### What needs to be done
Lines from the one containing "Instruction: Tick the" through the last line of the records below need to be repeated exactly; nothing else, and no pictures.

### Record set

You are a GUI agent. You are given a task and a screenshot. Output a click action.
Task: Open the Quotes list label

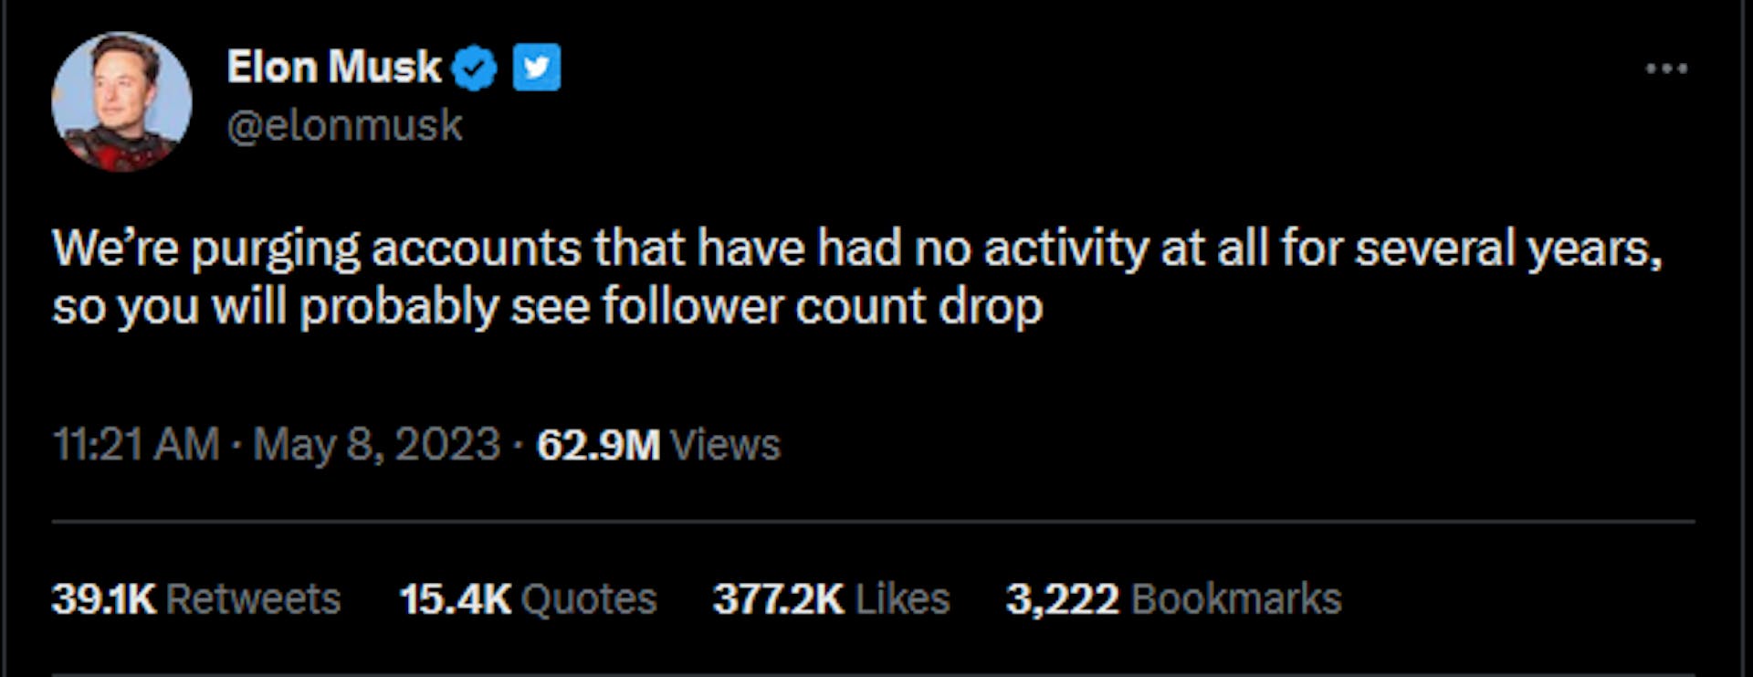tap(588, 599)
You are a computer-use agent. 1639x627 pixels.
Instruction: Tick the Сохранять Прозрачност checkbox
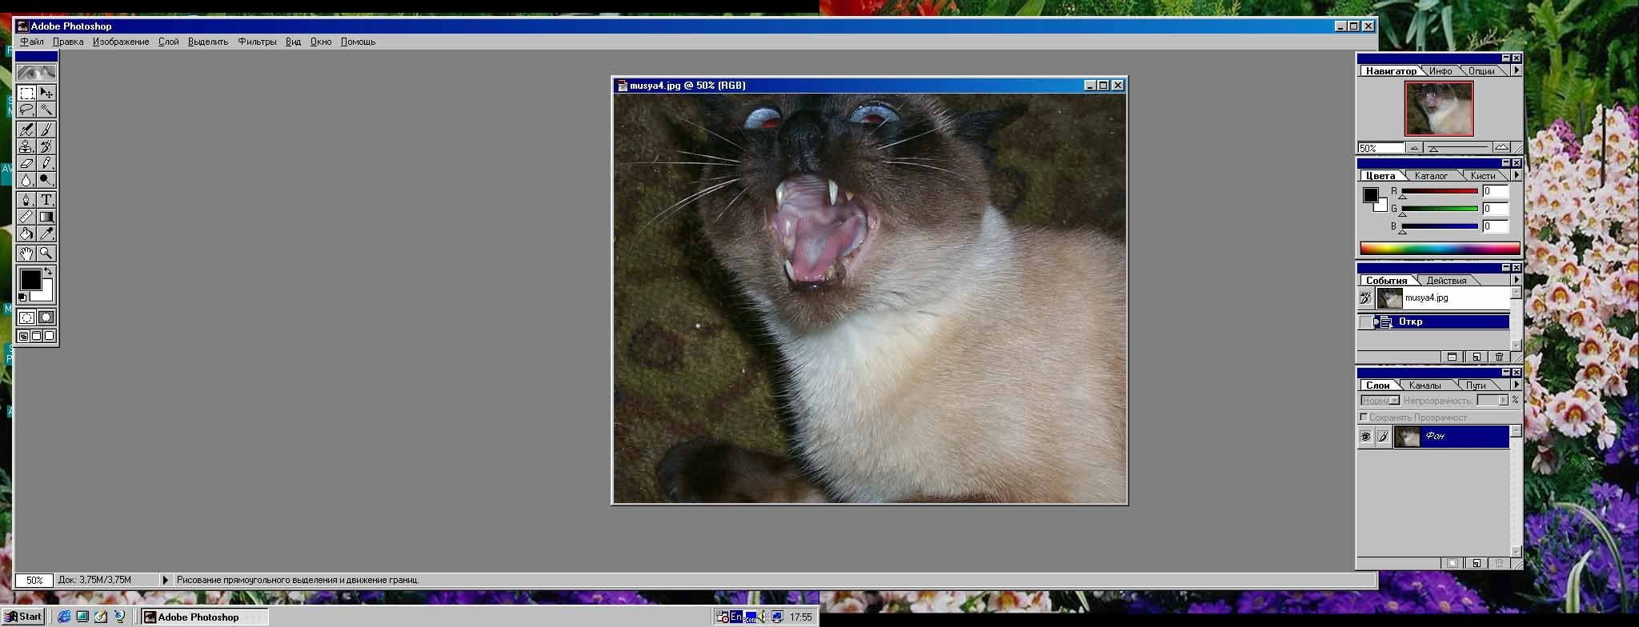coord(1364,417)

### Task response
Instruction: Tick the Сохранять Прозрачност checkbox
coord(1364,417)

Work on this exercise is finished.